[Start of section]

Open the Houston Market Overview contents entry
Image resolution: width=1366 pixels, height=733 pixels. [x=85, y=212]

[End of section]
[Start of section]

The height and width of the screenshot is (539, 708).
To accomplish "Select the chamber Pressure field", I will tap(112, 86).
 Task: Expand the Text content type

[End of section]

■ **YOUR ASSIGNMENT**
With the line that has "The height and" as the first and the line that has "Task: Expand the Text content type" as the last, repeat exactly that run of lines above and no more.

■ **RESULT OF THE TASK**
The height and width of the screenshot is (539, 708).
To accomplish "Select the chamber Pressure field", I will tap(112, 86).
 Task: Expand the Text content type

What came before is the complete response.